Luiz Carlos Trabuco Cappi - Em O Estado de S.Paulo, segunda-feira

"As condições objetivas existem. O Brasil tem dois centros de excelência na produção de vacinas - Fiocruz, no Rio de Janeiro, e Butantan, em São Paulo. No segundo semestre, os dois institutos devem inaugurar novas fábricas, capazes de criar também o ingrediente farmacêutico ativo (IFA), necessário para a fabricação das vacinas da Oxford-AstraZeneca e da chinesa Sinovac. A vacina resolve a crise".

Faria

O ministro Fábio Faria, das Comunicações, tem se revelado um perfil eficiente. Seu gol de placa será a implantação do 5G. Fez uma incursão internacional para medir parâmetros.

Pandemia

Ao que parece, os descrentes começam a acreditar nos efeitos mortais da Covid-19. Jovens morrem mais que no primeiro ciclo e abrem pânico.

Frente ampla

Na paisagem das parcerias, Ciro Gomes avança. Disse que seu projeto é tirar o PT do segundo turno de 2022. A declaração passou a impactar setores antes arredios a seu nome.

Variantes

As variantes do novo coronavírus se espalham. A boa notícia é que vacinas mais avançadas estão em fase final de teste.

Vacina da Johnson

Mais uma boa notícia: a vacina em dose única da Janssen-Cilag, do grupo Johnson & Johnson, passa a ser considerada a mais viável para a imunização em massa do planeta. O Brasil não a comprou até agora. Já o comitê da FDA recomendou que EUA autorizem. O teste clínico fase 3 - do qual o Brasil participou - mostra 66% de eficácia.

Garcia

Rodrigo Garcia, vice-governador de SP, do DEM, está em dúvida: sair para entrar no PSDB ou permanecer onde está? E se João Doria não viabilizar a candidatura dele à presidência? Rodrigo começa a procurar PMDB e outros partidos.

Mandetta

O ex-ministro da Saúde, Luiz Henrique Mandetta, começa a se movimentar sob o olhar de 2022. O DEM tem chances de ter candidato? Essa é a questão.

Bolsonaro

Não fecha a expressão. Continua dando corda ao relógio dos simpatizantes. Não percebe que esse tipo de atitude gera bumerangue. Volta-se contra ele.

"Mijar sangue"

'A OAS tem que mijar sangue', diz procurador em diálogos da Lava Jato. Novas mensagens enviadas pela defesa de Lula ao STF mostram Lava Jato discutindo como 'bater, bater e bater' em investigados.

Imposto sobre bancos

Governo deve aumentar impostos sobre bancos para compensar desoneração do diesel e gás de cozinha. De acordo com fonte da equipe econômica, a Contribuição Social sobre o Lucro Líquido deve subir para zerar tributação dos combustíveis, medida que tem custo total de R$ 3,6 bi.

Conflito federativo

Acirra-se a divisão no campo da gestão da pandemia entre governadores e presidente da República. Governadores pedem mais ação, mais firmeza, mais vacinas. Presidente anima suas bases. Pano de fundo: conflito federativo.

Lockdown

Pedido geral de especialistas: lockdown entre 18 horas e 5 da manhã durante 16 dias. Março é mês do pico agudo.

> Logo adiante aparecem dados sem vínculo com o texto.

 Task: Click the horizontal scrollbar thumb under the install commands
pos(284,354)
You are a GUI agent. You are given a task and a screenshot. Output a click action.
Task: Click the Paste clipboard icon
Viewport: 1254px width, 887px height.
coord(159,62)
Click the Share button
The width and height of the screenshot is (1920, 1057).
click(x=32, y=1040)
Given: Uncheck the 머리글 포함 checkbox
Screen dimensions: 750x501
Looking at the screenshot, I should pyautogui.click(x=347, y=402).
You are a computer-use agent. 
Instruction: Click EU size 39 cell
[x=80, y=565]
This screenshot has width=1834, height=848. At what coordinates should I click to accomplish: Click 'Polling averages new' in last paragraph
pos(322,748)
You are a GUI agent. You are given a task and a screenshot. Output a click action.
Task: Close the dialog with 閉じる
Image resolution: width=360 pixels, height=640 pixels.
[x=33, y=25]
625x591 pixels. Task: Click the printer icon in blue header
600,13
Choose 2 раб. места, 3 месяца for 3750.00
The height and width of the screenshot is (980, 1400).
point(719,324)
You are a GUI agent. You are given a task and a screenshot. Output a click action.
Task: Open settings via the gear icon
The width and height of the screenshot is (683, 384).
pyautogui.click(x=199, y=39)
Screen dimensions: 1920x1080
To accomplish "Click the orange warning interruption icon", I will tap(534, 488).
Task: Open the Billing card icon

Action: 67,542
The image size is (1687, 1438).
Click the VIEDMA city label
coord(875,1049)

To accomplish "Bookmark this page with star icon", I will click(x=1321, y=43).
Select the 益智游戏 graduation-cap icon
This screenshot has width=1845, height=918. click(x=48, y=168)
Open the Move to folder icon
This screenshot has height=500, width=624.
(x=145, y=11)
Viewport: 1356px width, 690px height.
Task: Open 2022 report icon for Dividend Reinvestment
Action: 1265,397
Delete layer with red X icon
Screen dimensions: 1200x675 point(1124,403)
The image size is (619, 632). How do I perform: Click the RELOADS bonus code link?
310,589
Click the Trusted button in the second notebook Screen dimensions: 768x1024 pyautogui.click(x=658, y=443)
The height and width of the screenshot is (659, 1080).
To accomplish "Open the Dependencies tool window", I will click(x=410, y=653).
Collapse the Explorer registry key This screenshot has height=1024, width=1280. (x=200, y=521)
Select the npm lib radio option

Fecho a coluna com um "causo" paulista.

Eu e Deus

O "causo" ocorreu em Conchas/SP. Era a audiência de um processo - requerimento do Benefício Assistencial ao Idoso para um senhor alto, velho, magro, negro, humilde e muito simpático, tipo folclórico da cidade. Antes da audiência, o advogado lembrou ao seu cliente para afirmar perante o juiz morar sozinho e não ter renda para manter a subsistência. Nisso residiria o sucesso da causa. Na audiência, veio a pergunta:

- O senhor mora sozinho?

- Não! respondeu ele (o advogado sentiu que a coisa ia degringolar).

- Hum, não? Então, com quem o senhor mora?

- Eu e Deus, respondeu o matreiro velhinho.

O advogado tomou um baita susto. Mas a causa foi ganha. O juiz considerou procedente a ação.

(Historinha enviada por Éder Caram e contada pelo pai dele).